Results/clinical course
The patient reported improvement in pain to VAS 3/10 within one week and to VAS 2-3/10 by two weeks, with symptomatic relief maintained for approximately three to four months. No procedure-related adverse events occurred (no facial weakness, dysphagia, dysarthria, or sensory deficit). The patient also reported subjective aesthetic improvement of jawline contour and high satisfaction. Follow-up visits at one and three months documented ongoing benefit. No changes were made to baseline oral medications (gabapentin/pregabalin) during the observation period.

Discussion
This case highlights several clinically relevant points.

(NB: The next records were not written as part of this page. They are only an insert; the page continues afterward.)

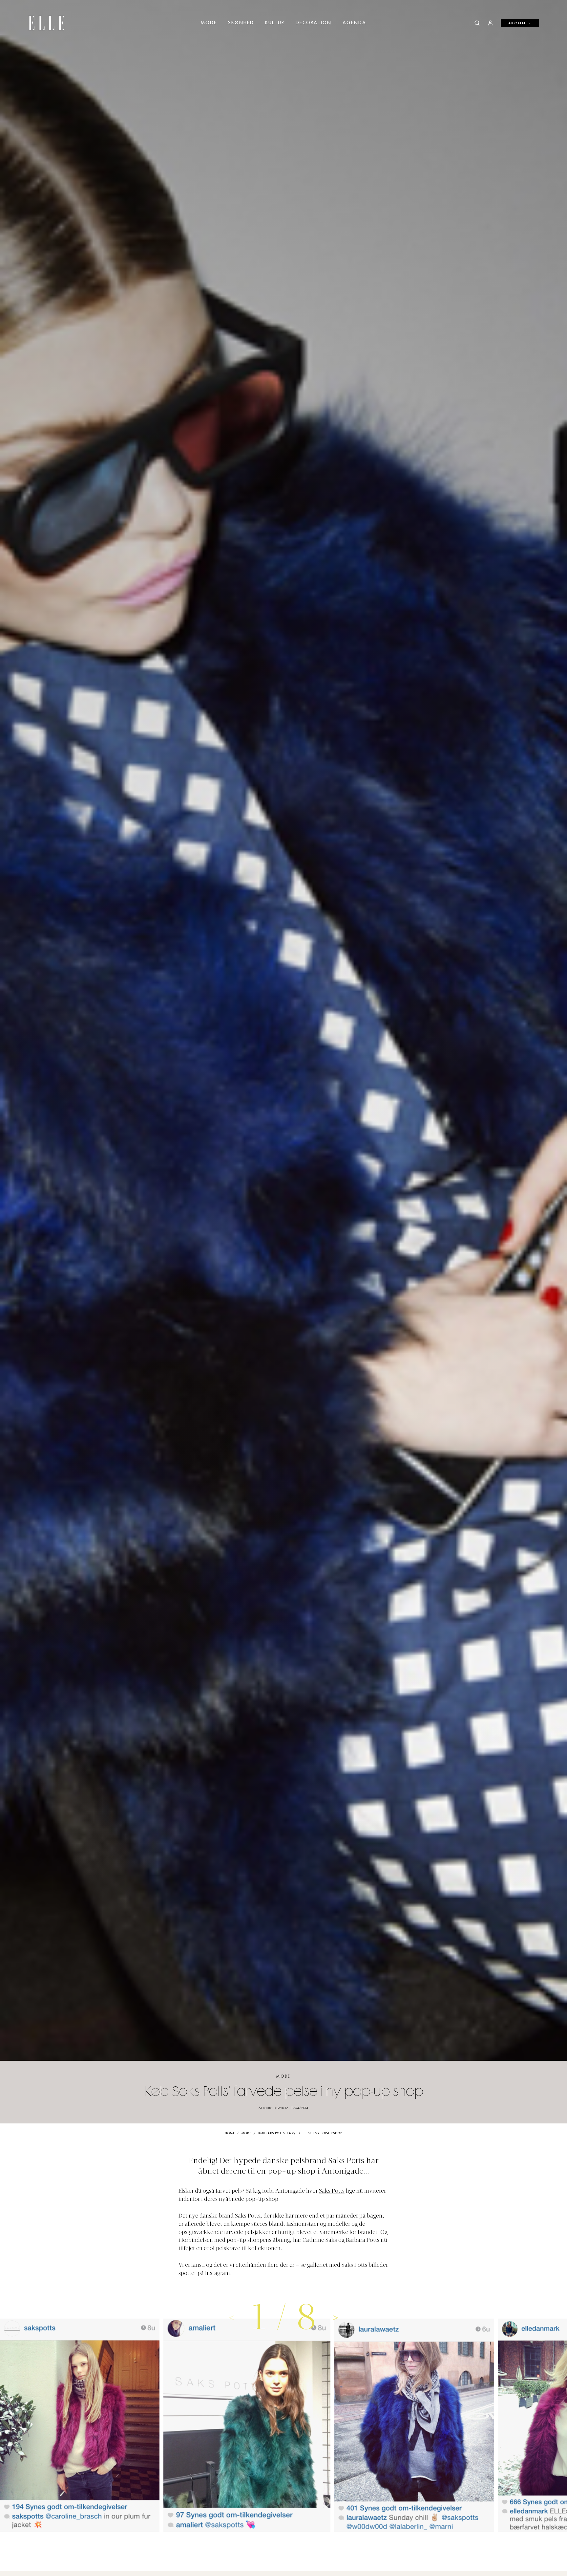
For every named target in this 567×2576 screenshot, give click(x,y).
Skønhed (241, 23)
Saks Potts (332, 2191)
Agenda (354, 23)
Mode (209, 23)
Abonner (520, 23)
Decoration (313, 23)
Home (230, 2133)
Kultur (274, 23)
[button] (335, 2317)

US can detect subclinical trigger-point activity. In our patient, trigger points were not conspicuous on palpation but were identified as focal areas of subtle tremor/fasciculation and hyperdynamic motion on dynamic US (Clarius L20). Such sonographic signs provided objective mapping to guide superficial microinjections. Similar US-based approaches and guided injection techniques have been described [5-7].

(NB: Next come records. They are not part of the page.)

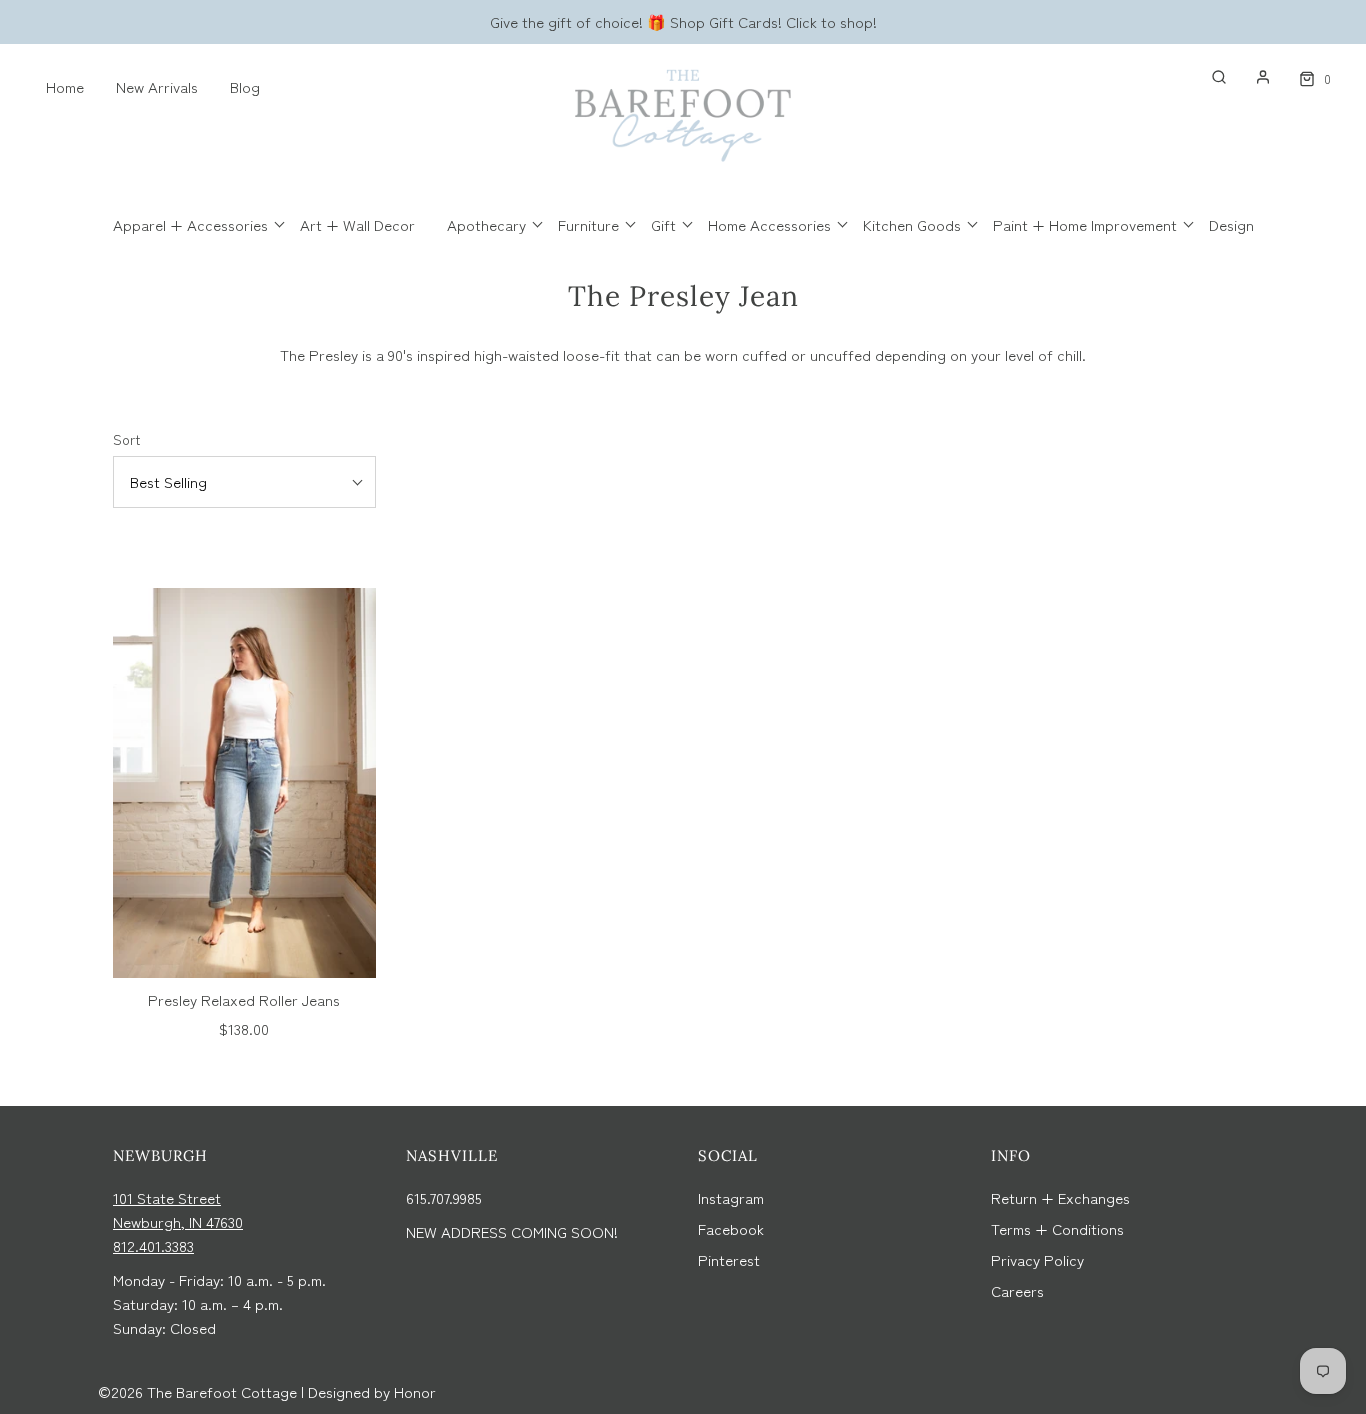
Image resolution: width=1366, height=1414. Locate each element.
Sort (126, 439)
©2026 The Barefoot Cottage (197, 1391)
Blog (245, 86)
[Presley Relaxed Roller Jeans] (244, 783)
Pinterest (729, 1259)
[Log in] (1253, 77)
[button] (244, 482)
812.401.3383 (153, 1245)
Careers (1017, 1290)
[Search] (1209, 77)
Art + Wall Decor (357, 224)
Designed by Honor (372, 1391)
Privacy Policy (1037, 1259)
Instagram (731, 1197)
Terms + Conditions (1057, 1228)
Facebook (731, 1228)
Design (1231, 224)
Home (65, 86)
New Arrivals (157, 86)
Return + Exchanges (1060, 1197)
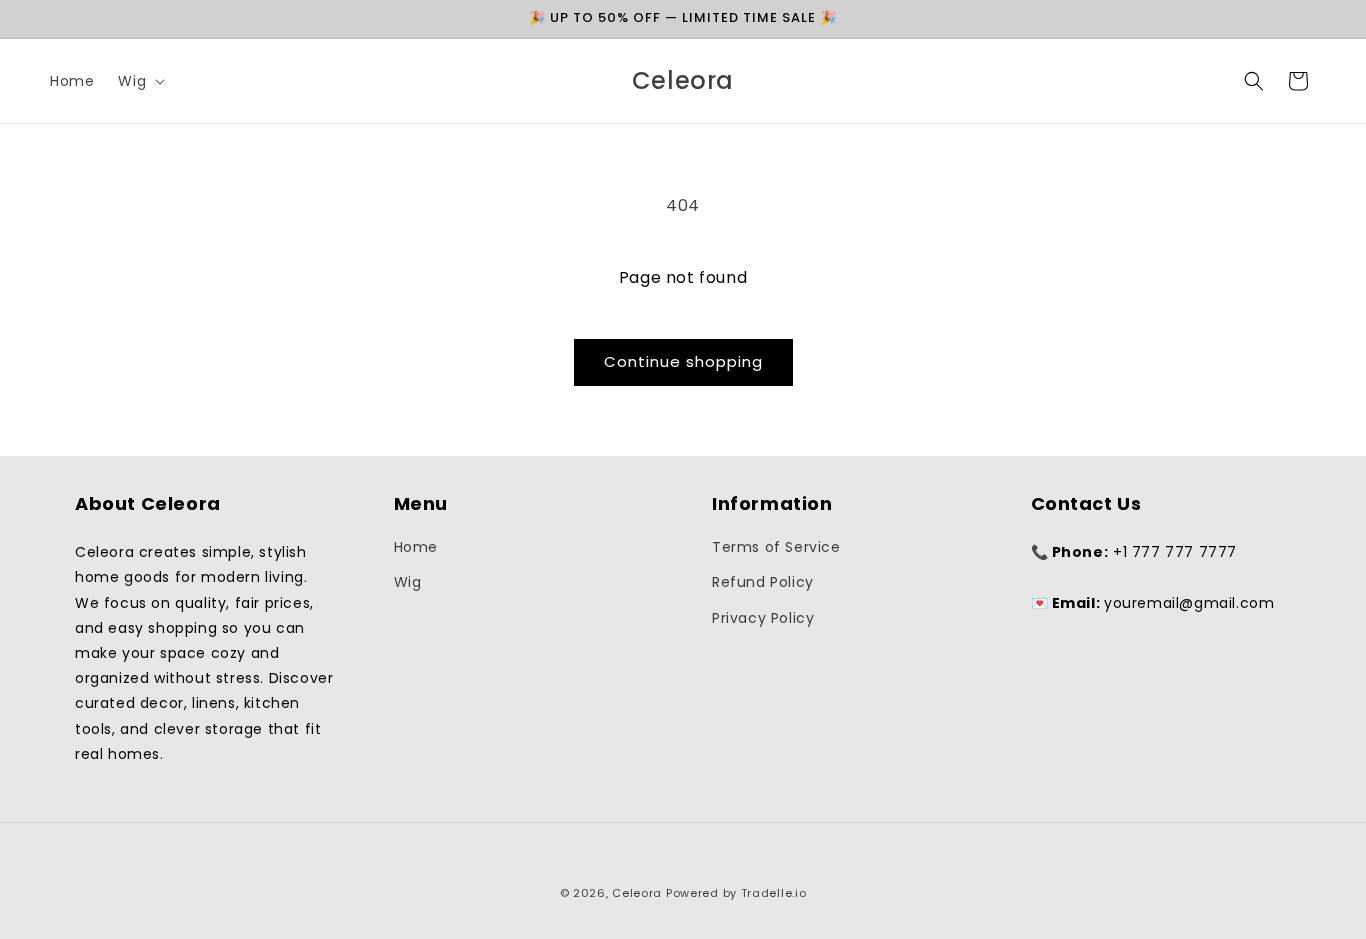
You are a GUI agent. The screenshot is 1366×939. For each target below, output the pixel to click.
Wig (408, 582)
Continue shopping (683, 361)
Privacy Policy (763, 618)
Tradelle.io (774, 893)
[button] (139, 81)
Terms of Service (776, 547)
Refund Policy (763, 582)
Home (416, 547)
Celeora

Combined superficial and deep targeting may be synergistic. Intradermal microinjections likely target superficial nociceptive terminals and cutaneous trigger zones, whereas intramuscular masseter injections may reduce myofascial contribution and deeper nociceptive input. The combination - delivered precisely using US mapping and guidance - yielded rapid and durable analgesia in this refractory case. Prior randomized and observational studies support analgesic effects of BoNT-A in TN [1-3].

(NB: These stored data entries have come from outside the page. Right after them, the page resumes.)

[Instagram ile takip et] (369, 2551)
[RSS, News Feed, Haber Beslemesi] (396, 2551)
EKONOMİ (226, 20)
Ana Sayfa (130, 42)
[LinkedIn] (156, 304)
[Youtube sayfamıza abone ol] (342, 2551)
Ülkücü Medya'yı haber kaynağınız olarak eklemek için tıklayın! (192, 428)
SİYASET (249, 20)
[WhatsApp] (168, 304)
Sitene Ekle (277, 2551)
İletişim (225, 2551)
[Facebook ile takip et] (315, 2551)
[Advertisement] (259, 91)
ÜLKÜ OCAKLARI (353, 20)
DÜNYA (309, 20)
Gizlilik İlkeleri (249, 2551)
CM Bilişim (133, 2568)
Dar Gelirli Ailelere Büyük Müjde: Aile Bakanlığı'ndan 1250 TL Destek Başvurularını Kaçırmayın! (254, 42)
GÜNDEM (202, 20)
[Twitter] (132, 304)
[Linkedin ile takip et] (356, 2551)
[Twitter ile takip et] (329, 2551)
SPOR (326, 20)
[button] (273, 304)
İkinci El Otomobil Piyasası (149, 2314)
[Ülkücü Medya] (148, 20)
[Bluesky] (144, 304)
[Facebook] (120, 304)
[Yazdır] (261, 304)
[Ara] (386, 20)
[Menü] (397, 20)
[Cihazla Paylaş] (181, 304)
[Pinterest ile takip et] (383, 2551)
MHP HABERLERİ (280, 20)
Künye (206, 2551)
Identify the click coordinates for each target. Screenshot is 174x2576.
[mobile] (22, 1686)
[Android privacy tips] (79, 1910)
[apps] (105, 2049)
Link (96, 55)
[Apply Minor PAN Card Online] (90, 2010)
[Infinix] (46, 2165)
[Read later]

Safety and precision are enhanced with US guidance. US allowed safe, in-plane visualization of needle trajectory for masseter injections and informed choice of injection depth and needle length, reducing the theoretical risk of inadvertent intravascular or peri-neural injection. Reports on BoNT-A use in orofacial pain and temporomandibular disorders further highlight the balance between efficacy and risk [8-10].
Mechanism
BoNT-A inhibits peripheral release of nociceptive mediators (substance P, CGRP, and glutamate) and may reduce peripheral and central sensitization, providing a biologic explanation for the analgesic effect. In addition to peripheral effects, recent experimental and review literature describes mechanisms that may include retrograde axonal transport of toxin-related signals and subsequent modulation of central pain processing (central desensitization). These mechanisms may help explain prolonged analgesia beyond the expected peripheral action window and are discussed in recent mechanistic reviews. [11]
Limitations
Single-case uncontrolled design; operator-dependent mapping and dosing; lack of objective electrophysiologic confirmation of the sonographic findings; and absence of long-term follow-up beyond the reported three to four months. Nonetheless, US-identified trigger-point mapping combined with US-guided injections provides a reproducible, documentable approach suitable for protocolized evaluation. We acknowledge that using real-time US to identify focal fasciculations or “hyperdynamic” foci currently lacks standardized diagnostic criteria; imaging settings, probe frequency, recording duration, and operator interpretation can vary between centers and may affect reproducibility. Development and validation of objective sonographic criteria (e.g., standardized probe frequency, minimal observation time, and explicit definitions distinguishing fasciculation from other motion artifacts) are necessary for wider generalizability.

Conclusions
In this single case of refractory V2-V3 trigeminal neuralgia, ultrasound-identified focal fasciculations were used to guide targeted intradermal and intramuscular incobotulinumtoxin A injections, resulting in rapid and sustained pain relief with high patient satisfaction and no significant adverse events. While promising, these findings derive from a single, uncontrolled observation and therefore require cautious interpretation. The report highlights the potential value of dynamic ultrasound mapping for improving injection precision and suggests that future prospective studies should validate sonographic criteria, standardize targeting protocols, and incorporate objective outcome measures. The author recommends larger, controlled investigations to determine reproducibility, optimal dosing strategies, and long-term efficacy and safety.